Down in Mississippi, seminar week HS 2016
ETH Zürich D-ARCH, Joint Seminar Week, 22-29 October 2016
Prof. Dr. Alexander Lehnerer and Prof. Dr. Philip Ursprung
“One who knows the Mississippi… will promptly aver — not aloud, but to himself — that ten thousand River Commissions, with the mines of the world at their back cannot tame that lawless stream, cannot curb it or confine it, cannot say to it, Go here, or Go there, and make it obey; cannot save a shore which it has sentenced; cannot bar its path with an obstruction which it will not tear down, dance over, and laugh at.”—Mark Twain
The Mississippi cuts the United States in half. It marks the land, its economy and history like few other natural phenomena, yet it is difficult to represent. We can follow its contours on the map, we can imagine its atmosphere due to the writings of Mark Twain and films such as Jim Jarmusch’s Down by Law. But it also belongs to the repressed areas of the Collective Imagination, since it has seen some of the darkest and most violent chapters of American history, namely the battles of the civil war, racial segregation, poverty and natural disasters. How can we depict this phenomenon? What is the role of the narrative in order to structure and represent what we perceive? How can the eyes and words of a group of architecture students and their teachers cope with the complexity of the subject matter?
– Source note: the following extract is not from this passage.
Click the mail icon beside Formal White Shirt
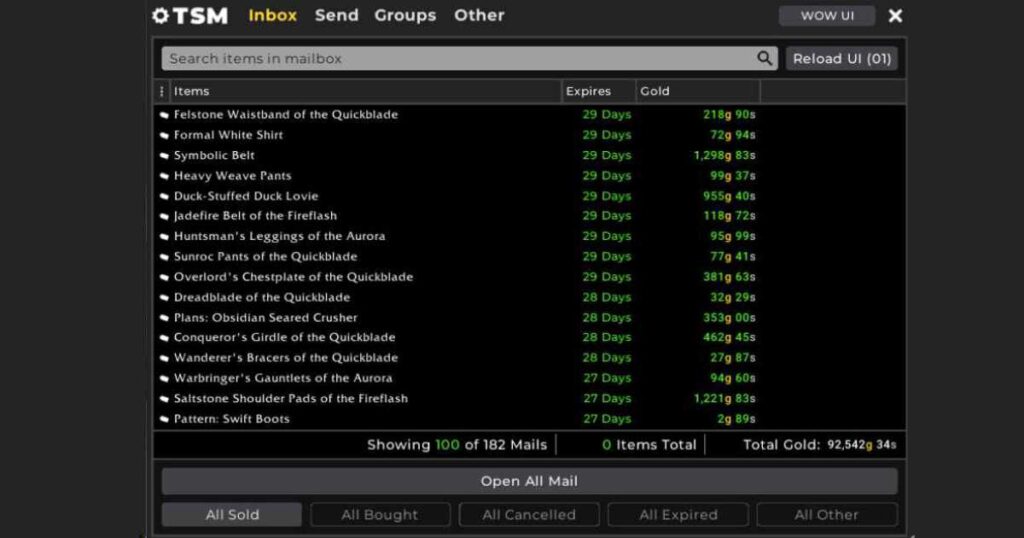This screenshot has height=538, width=1024. tap(164, 136)
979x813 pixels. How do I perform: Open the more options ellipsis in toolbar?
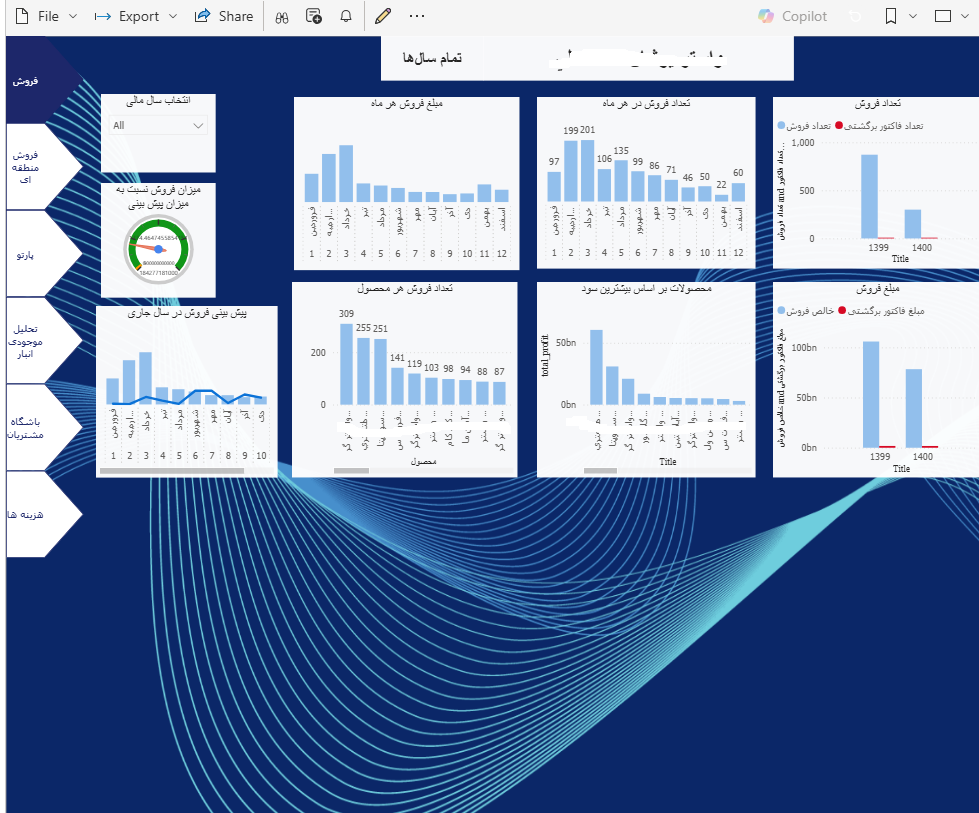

Our seminar week consists of a series of encounters with the Mississippi. In the week before the presidential elections, we will follow the river from Memphis to New Orleans as closely as possible, walking, talking, canoeing, fishing, camping, and writing. We will listen to music and to reverends, learn about infrastructure and pollution, meet with activists and scholars. Every morning, Finn Canonica, editor-in-chief of Das Magazin, will give a lesson about writing. The students will learn about narration and reporting methods, take notes during the day and discuss them in the evenings. The results will be published in Das Magazin.